I had a lot of great info on here and I took the advise, please can I ask for guidance.
I supplemented with a Iggenus b complex 2x a day , meythlfolate 400 mg , better than your vit d + k2 spray 3000iu magnesium. My endo prx hydrocortisone for my low cortisol test and I talked her in to trialing tiromel 3mcg.

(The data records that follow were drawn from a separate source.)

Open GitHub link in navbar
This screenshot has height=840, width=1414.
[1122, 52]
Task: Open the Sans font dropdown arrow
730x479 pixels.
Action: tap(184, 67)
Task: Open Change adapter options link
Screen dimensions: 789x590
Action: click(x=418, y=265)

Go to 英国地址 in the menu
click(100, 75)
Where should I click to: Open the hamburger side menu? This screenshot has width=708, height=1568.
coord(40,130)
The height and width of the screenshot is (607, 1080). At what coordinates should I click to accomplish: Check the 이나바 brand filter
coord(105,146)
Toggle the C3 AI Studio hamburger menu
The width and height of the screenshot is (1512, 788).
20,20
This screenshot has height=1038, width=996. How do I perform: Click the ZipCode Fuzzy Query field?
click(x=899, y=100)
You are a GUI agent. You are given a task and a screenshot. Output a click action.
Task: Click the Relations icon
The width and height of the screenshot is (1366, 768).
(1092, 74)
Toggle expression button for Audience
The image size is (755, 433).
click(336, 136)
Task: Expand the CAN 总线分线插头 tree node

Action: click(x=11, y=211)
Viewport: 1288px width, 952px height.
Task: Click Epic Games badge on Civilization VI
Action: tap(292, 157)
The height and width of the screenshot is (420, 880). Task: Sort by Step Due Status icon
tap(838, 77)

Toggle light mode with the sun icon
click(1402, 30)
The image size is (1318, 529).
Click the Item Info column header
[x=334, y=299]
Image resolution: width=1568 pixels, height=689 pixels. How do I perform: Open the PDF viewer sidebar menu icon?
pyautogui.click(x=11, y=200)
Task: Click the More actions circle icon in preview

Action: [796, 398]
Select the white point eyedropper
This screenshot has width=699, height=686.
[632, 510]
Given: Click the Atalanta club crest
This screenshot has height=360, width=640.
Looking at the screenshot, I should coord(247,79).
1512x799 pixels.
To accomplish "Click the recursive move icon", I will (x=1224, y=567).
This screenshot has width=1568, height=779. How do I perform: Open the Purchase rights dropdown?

I retested and here are my results
Tsh 1.71 (0.27-4.20)
Ft4 17.40 (12-22)
Ft3 4.4 (3.1-6.8)
TPA <4 <24
ATA <20 <115
Vitamin b12 1046 (197-771)
Previously 699
I have never supplemtns with just b12 only my b complex
Folate 25.74 (3.89-26.80)
Previously 7.3
Vitamin D 45nmol 25-50
This dropped no idea why?
Iron 15.3 (5.83-34.5)
UBIC 33.7 (24-70)
TIBC 49 (40-76)
Transferrin saturation 31.2 (15-45)
Ferritin 30.2 (13-150)
Ferrtin Previously 41
My b12 levels are too high, alrho my doctor says that can mena my body isn’t utilizing it, how I make the body use it?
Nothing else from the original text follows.